Sunnycat, its a statistical thing.
As around 80-90% of children are vaccinated against WC, it make sense that if it doesn't provide 100% protection, then 'more' children will get WC.
So, imagine there are 2 million children in Australia and 90% are vaccinated. That means 200,000 children are not vaccinated, but 1.8 million children are. If the vaccine is only 80% effective, then only 1.44 million children are protected, and 360,000 are not.
What you really want to compare is the rate of infection between vaccinated and non-vaccinated kids, because otherwise the 'rate' is skewed.
For vaccination to be ineffective, the rate of the disease (and the severity) needs to be the same or higher amongst vaccinated children when compared to non-vaccinated children.
In fact, for Australia:
QUOTE
So if immunisation programs have been successful, why is whooping cough still a problem?
Prevents severe illness and death
The short answer, according to immunisation expert Professor Peter McIntyre, is because the pertussis vaccine is good at reducing the risk of severe disease and death, but is not necessarily going to prevent infection altogether.
"It's not like measles vaccine where if you have the vaccine you just won't get measles infection," says McIntyre, director of the National Centre for Immunisation Research and Surveillance of Vaccine-Preventable Diseases at the University of Sydney.
"The pertussis vaccine is decreasing the amount of infection to some extent, but mostly what it's doing is decreasing how sick you get."
This means children who might otherwise have got extremely sick and ended up in intensive care on oxygen or even died, now get a milder infection or sometimes show no symptoms at all.
Also if you've had the vaccine you're less likely to transmit the disease to those around you.
However, it does mean that a significant proportion of infections will occur in vaccinated individuals.

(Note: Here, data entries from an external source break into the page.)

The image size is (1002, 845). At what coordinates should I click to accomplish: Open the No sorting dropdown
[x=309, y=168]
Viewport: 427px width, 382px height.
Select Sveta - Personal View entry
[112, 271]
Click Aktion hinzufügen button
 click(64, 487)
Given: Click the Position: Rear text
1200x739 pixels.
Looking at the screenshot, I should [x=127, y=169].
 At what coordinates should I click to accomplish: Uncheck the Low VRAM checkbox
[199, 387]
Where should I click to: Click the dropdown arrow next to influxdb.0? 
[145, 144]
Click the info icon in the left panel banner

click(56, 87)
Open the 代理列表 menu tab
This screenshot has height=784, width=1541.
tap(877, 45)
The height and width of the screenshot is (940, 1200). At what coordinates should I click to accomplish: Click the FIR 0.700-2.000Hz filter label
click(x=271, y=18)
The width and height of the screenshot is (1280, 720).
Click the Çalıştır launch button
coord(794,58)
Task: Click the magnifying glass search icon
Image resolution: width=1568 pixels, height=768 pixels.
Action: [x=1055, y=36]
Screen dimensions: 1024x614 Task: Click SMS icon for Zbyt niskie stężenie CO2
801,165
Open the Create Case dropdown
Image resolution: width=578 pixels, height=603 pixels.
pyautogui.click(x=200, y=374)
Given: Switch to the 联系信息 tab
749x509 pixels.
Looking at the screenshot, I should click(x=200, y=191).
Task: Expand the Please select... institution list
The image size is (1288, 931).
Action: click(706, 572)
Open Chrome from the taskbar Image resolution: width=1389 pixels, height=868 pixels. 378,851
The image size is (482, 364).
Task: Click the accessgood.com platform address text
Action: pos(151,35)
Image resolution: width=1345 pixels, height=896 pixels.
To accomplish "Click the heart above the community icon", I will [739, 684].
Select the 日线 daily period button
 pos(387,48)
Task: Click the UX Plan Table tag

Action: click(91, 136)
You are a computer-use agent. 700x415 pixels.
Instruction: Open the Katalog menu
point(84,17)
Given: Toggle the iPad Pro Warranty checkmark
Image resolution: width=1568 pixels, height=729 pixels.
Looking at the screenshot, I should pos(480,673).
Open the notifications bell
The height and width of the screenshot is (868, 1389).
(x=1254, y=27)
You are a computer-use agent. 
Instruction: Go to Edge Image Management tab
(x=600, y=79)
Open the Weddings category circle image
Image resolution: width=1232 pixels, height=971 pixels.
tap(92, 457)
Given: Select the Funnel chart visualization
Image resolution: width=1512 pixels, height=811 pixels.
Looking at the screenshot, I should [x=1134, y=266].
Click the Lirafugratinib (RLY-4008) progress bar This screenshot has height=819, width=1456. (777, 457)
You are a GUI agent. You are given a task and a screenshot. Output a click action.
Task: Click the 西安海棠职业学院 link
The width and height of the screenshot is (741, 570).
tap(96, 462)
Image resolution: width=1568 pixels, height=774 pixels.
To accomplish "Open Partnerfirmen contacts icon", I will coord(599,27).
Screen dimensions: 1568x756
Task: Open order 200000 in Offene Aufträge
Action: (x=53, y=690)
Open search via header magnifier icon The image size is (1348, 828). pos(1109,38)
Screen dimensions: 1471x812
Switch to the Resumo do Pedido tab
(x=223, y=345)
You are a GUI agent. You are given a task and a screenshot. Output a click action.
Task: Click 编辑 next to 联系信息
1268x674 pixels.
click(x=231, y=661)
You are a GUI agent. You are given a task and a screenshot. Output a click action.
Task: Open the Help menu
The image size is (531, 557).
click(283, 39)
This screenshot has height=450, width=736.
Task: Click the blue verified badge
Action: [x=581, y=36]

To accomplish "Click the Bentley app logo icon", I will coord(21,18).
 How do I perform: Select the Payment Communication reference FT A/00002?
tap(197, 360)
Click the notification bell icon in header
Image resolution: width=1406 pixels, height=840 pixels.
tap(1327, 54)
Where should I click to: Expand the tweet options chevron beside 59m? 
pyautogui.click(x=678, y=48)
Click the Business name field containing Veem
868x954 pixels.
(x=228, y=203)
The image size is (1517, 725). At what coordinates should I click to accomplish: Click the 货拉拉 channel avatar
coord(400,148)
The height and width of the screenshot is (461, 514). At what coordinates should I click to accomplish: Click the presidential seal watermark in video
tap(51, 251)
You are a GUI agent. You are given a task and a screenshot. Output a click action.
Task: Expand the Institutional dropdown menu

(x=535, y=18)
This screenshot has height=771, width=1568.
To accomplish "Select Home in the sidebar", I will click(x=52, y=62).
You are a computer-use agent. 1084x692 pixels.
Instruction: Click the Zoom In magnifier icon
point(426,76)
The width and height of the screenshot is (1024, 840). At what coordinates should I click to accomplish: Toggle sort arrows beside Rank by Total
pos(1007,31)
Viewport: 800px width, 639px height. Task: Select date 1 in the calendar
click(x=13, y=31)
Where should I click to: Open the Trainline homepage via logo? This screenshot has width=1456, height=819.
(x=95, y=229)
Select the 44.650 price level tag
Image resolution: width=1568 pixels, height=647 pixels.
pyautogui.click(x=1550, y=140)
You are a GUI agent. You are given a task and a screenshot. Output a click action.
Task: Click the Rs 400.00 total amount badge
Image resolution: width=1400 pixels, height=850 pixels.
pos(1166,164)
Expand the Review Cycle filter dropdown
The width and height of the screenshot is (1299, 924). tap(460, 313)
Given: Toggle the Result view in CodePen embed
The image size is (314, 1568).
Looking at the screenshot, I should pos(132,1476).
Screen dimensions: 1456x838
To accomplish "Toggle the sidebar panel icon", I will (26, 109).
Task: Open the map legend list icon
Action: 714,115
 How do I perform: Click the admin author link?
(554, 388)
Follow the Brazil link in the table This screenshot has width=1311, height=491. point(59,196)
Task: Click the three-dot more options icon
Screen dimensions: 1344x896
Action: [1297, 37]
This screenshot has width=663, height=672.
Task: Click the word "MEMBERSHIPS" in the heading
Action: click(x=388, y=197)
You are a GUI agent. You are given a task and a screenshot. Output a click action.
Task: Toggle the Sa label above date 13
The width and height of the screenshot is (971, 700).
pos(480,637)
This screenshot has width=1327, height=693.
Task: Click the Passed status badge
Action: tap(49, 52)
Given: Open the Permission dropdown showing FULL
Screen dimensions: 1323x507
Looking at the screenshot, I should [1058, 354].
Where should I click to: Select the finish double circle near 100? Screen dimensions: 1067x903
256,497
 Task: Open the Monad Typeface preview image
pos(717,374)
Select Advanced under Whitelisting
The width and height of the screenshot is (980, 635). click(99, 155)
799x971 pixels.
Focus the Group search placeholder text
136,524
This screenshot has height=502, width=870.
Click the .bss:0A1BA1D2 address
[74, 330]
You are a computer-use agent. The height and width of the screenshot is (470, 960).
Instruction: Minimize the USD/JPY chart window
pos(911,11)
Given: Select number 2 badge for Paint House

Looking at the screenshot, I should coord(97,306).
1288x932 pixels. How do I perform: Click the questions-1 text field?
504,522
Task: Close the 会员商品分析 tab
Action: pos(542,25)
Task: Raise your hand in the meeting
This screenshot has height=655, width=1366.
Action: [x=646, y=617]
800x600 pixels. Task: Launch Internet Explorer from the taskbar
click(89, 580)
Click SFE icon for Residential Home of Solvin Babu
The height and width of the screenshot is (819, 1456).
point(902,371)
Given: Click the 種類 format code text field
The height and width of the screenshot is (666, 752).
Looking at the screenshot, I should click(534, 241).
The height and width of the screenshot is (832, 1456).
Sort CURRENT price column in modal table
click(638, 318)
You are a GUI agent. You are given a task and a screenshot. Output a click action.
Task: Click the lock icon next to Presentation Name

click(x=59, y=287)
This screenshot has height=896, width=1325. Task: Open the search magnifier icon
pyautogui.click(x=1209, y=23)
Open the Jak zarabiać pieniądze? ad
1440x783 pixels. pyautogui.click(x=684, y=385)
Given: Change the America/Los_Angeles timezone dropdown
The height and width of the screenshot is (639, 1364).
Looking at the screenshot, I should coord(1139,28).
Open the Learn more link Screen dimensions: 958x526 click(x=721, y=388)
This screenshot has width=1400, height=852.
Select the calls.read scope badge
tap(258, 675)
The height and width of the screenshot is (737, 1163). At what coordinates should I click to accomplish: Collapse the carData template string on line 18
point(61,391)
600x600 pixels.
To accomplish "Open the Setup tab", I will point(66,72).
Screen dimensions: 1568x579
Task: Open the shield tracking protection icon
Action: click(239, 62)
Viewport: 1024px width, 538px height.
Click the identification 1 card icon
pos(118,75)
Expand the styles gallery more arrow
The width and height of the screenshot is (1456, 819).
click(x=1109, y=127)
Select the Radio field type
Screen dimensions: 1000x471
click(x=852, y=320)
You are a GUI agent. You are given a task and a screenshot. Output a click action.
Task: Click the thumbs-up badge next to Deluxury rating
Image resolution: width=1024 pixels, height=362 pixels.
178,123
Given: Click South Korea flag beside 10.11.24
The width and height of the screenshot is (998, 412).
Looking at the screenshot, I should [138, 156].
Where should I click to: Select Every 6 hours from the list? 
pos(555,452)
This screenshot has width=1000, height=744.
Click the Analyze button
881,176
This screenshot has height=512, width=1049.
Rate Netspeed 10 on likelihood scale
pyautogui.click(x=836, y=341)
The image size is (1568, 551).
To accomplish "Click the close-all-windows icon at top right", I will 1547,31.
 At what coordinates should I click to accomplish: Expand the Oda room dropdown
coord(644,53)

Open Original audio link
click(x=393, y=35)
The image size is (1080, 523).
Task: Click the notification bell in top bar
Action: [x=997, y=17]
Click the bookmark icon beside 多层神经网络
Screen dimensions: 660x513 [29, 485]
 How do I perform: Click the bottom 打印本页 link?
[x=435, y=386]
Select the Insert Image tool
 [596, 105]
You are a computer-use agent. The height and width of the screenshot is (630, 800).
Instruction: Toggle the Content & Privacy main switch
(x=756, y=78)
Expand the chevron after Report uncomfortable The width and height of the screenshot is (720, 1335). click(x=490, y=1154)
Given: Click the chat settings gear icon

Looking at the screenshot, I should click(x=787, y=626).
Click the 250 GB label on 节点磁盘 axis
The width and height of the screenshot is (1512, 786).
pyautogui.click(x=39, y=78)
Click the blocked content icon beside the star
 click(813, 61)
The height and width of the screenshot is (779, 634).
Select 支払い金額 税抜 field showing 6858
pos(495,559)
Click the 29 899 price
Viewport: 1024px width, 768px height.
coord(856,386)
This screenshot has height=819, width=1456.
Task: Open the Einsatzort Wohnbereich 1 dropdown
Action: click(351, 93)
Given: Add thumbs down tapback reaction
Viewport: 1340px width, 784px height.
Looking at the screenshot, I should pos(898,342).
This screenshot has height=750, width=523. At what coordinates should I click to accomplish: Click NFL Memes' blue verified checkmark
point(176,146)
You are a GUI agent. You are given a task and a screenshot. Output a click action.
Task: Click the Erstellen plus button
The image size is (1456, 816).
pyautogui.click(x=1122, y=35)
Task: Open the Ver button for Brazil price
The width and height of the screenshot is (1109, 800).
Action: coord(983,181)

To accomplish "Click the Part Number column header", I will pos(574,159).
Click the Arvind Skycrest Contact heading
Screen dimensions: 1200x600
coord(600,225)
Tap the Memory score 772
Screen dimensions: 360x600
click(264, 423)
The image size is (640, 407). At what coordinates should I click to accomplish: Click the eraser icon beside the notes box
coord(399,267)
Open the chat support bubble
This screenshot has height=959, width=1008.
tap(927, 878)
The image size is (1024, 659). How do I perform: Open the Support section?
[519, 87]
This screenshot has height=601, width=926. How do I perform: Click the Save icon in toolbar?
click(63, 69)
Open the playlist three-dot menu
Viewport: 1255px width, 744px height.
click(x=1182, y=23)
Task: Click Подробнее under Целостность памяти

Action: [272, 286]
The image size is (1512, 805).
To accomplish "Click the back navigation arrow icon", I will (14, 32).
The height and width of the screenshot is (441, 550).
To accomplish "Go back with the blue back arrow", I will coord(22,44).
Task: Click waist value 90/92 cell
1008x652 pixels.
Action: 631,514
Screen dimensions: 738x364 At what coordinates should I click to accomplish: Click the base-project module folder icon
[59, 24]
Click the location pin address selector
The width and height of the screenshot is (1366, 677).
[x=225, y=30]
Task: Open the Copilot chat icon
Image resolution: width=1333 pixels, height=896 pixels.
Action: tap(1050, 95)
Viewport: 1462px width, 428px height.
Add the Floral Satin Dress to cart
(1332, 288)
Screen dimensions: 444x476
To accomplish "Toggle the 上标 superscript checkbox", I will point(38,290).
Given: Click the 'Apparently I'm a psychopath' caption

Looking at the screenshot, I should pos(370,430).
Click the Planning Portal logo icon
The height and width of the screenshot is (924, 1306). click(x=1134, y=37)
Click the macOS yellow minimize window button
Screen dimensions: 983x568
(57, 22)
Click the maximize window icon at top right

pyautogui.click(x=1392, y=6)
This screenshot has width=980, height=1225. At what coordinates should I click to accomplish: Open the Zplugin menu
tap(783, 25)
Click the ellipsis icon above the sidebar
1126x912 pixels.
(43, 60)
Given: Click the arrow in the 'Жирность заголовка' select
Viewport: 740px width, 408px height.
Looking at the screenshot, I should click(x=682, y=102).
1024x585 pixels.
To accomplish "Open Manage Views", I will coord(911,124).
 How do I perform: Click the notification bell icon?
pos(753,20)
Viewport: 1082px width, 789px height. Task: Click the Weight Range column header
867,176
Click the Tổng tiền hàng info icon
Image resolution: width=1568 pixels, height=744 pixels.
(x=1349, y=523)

"You'd expect that because if 95 per cent of kids are immunised and if you find that 95 per cent of the cases are also immunised, then that means that the vaccine's not doing anything," McIntyre says.
But that's not the case. Only about 70 per cent of reported cases of whooping cough occur in people who have had the pertussis vaccine.
"That's telling you that the vaccine is working and if you do the numbers, that equates to about an 80 per cent effectiveness of the vaccine."
This
article is a good explanation about the rates.
So, the bottom line is that more non-vaccinated people get WC,
as a percentage, than vaccinated people. Vaccination is playing safe on the percentages.